There are three primary reasons why many companies are adopting NAC at a furious pace: a complex network infrastructure with inherent control and endpoint visibility gaps; the unfettered practice of BYOD polices; and the need to mitigate advanced threat.
Mitigating Threats with Next-Gen NAC
As attackers are easily able to spot and compromise vulnerable endpoints, it is necessary to prepare the defenses using next generation network access control (NAC) implementations. NAC is particularly effective at addressing security gaps introduced by transient network devices.
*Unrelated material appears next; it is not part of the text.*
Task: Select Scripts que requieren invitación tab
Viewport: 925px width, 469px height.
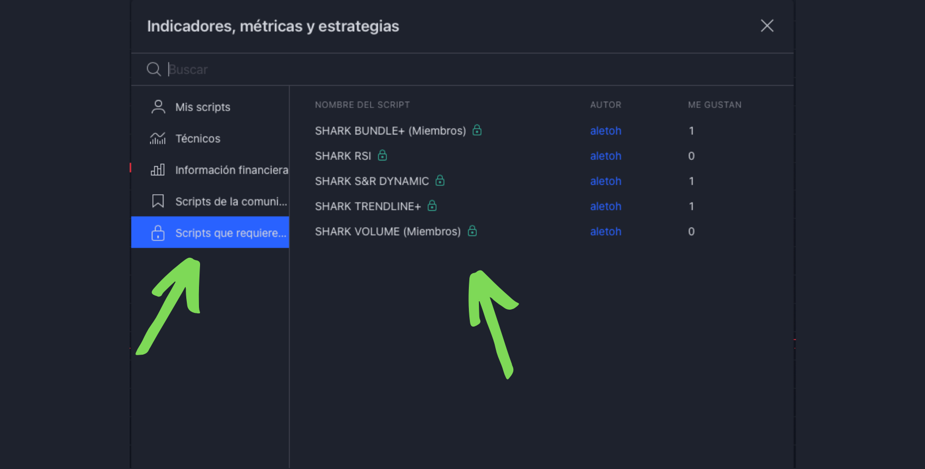Action: click(x=230, y=233)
When a threat is evident, it performs the following functions:
- Alerting you to compliance violations
- Keeping noncompliant, vulnerable endpoints off the network
- Remediating vulnerabilities and security misconfigurations directly or via third-party systems
- Ensuring that host defenses are installed, up-to-date, properly configured, and enabled
When configured optimally, the next-gen NAC will provide you with more endpoint intelligence than you ever dreamt possible. It will give you a bird’s eye-view of the entire network ecosystem in real-time: devices and their types, operating systems, applications, virtual machines, security risks, network locations and a lot more.
Leveraging Next-Gen NAC
Research studies indicate that companies know approximately 80 percent of what is on their network, and at any given time, as many as 50 percent of those devices have a security or configuration issue. A full-fledged next-gen NAC can see and control—in real time—including visible and nonvisible endpoints, network devices, applications, and users. Well-equipped with passive and active network discovery techniques, today’s next-gen NAC solutions provide unprecedented, real-time network visibility to security professionals. However, a lot of misconceptions about NAC continue to dominate industry professionals, and this is fueled by the restrictions of legacy NAC offerings. At any rate, the next-gen NAC is widely gaining recognition as a core security platform and is poised to help organizations address challenging IT security issues.